O hala basit bir hizmetçiydi ve evin reisinin yaklaşan ölümüne bu kadar kayıtsız kalmak onu aşıyordu.
“Kusura bakmayın ama Leydi Myrok uyuyor ve acil bir durum olmadıkça rahatsız edilmemesini emretti. Sizin durumunuz bu mu?” Phina'nın yüzü taştan bir maskeydi ama gözleri merak ve korku karışımıydı.
“Nasıl uyuyabilir ki-” Beyni nihayet zihnini bulandıran yorgunluk sisini çekip parçaları bir araya getirirken, kelimeler Jirni'nin dudaklarında öldü.
'Sadece Phila değil, ev personeli de rahat. Annemin odasından gelen ve giden adım sesi yok, şifacılardan iz yok, onun için ağlayan sözde arkadaşlarından hiçbiri yok, hiçbir şey yok.' Daha sonra boynundaki tüylerin dikilmediğini fark etti.
Myrok Hanesi, büyücülerin eksikliği nedeniyle Krallığın kurucu sütunları arasında en zayıf olanıydı, ancak dizileri hâlâ Kraliyet Sarayı'ndan sonra ikinci sıradaydı. Jirni'nin çocukluğundan beri alıştığı yoğun mana gitmişti.
“Savunma dizileri neden kapatıldı?” Diye sordu.
“Bu imkansız Leydim. Yalnızca evin reisi ve ailenin en güvenilen üyeleri bunu…” Dış duvarlardan biri gök gürültüsüyle yıkıldı ve hizmetçinin işini yarıda bıraktı.
Bahçeden gelen Orpal, atı Moonlight'ın üzerinde dörtnalla koridorda ilerliyordu. Sağır edici sessizlik, yalnızca kristal toynakların yerdeki altın damarlı mermer üzerindeki ritmik şakırtılarıyla bozuldu.
Ev personeli ve Jirni, sadece Ölü Kral'ın ortaya çıkışı yüzünden değil, kurulduğu günden bu yana Myrok evinin bir düşman tarafından işgal edilmesinden dolayı donmuşlardı.

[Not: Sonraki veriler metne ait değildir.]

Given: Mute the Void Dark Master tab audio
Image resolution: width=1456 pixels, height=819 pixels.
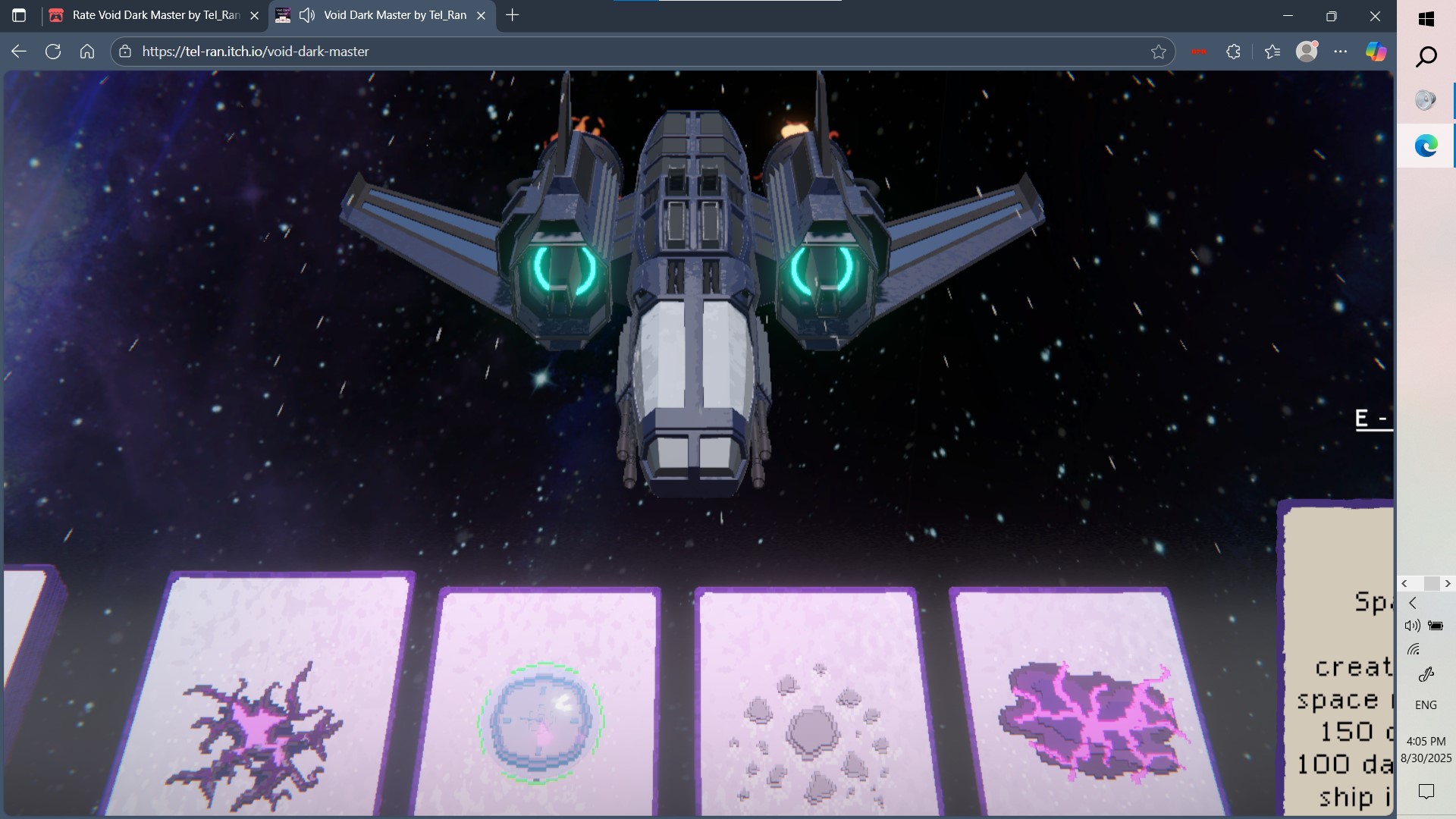Looking at the screenshot, I should point(307,15).
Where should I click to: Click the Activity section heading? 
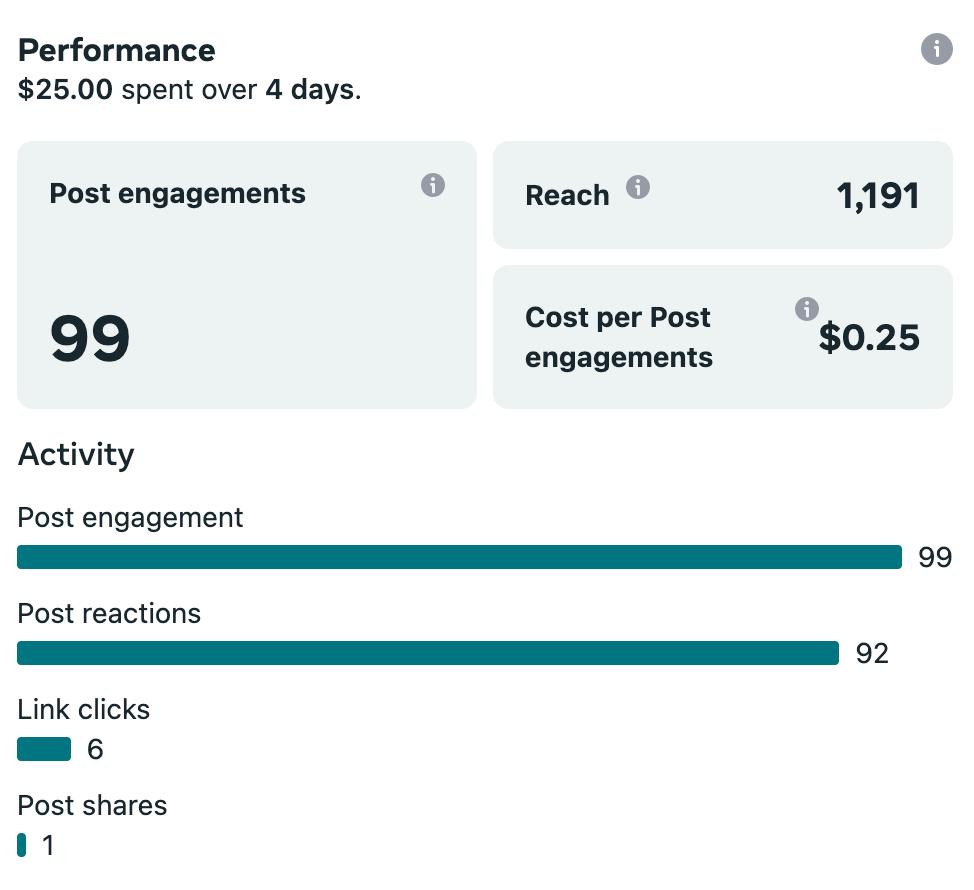coord(76,455)
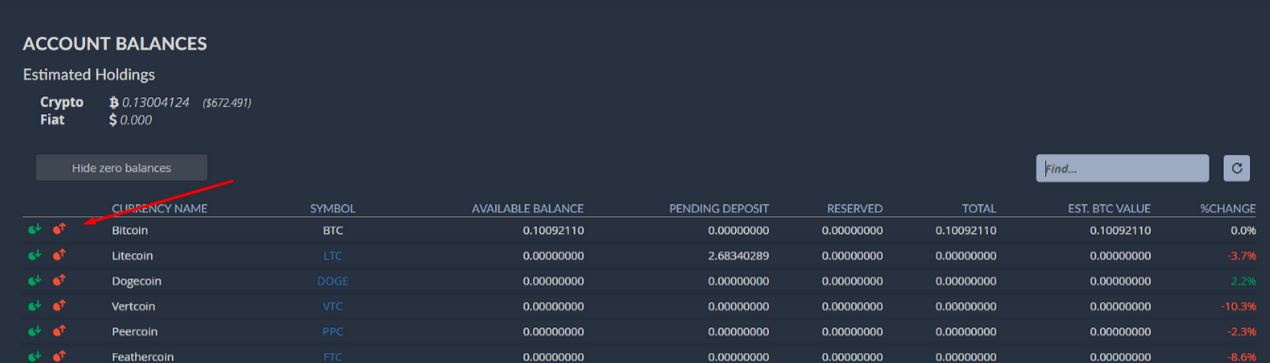Sort by the Pending Deposit column header
Screen dimensions: 1270x363
tap(719, 208)
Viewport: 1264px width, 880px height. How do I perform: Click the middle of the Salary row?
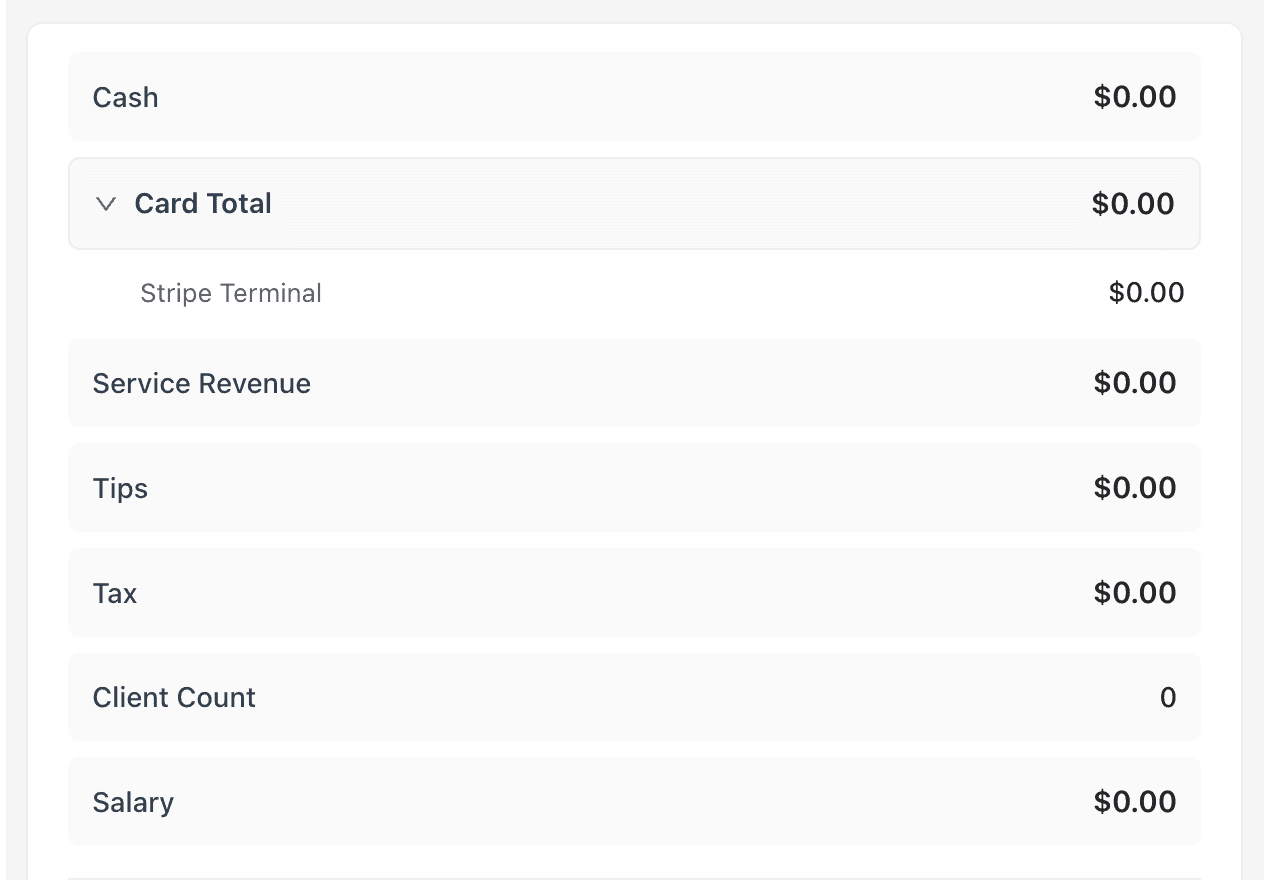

Phila ve hizmetkarların geri kalanı, Krallık'ta en çok aranan adamlardan birinin ilerleyişini durduracak tek bir enerji kıvılcımı bile yükselmeyince dehşet içinde baktılar. Korumaları çağırdılar ama kimse cevap vermedi.
İletişim muskalarını ve silahlarını yaratarak boyutsal öğelerine eriştiler. Ancak muskalar ölmüştü ve tüm rünleri kapatılmıştı. Myrok'taki herkes eğitimli askerlerdi, efendileri için canlarını vermeye hazırdılar ama takviye olmadan hiçbir umudun olmayacağını ilk bakışta biliyorlardı.
Ölü Kral, Davross zırhı Kara Gül'ün gümüşi siyahında parıldayan açık mavi bir güç aurası yaydı ve bina personelini yalnızca disiplinlerinin direnmelerine izin verebileceği korkusuyla doldurdu.
Sıradan insanlar çoktan bilincini kaybetmiş ya da dizlerinin üstüne çöküp merhamet için yalvarırdı. Phila ve diğerleri bunun yerine silahlarını tuttular ve savaşa hazırlandılar.
Elleri soğuk terlerle kaplıydı ve dizleri titriyordu ama geri adım atmayı reddettiler.
Jirni iletişim muskasını çıkarırken soğukkanlılığını korumayı başardı ve onun da ölü olduğunu gördü.
“Leydi Ernas, davetinizi kabul etmem bu kadar uzun sürdüğü için üzgünüm.” Orpal yüzünde acımasız bir gülümsemeyle söyledi. “İşte, bunu düşürdün.”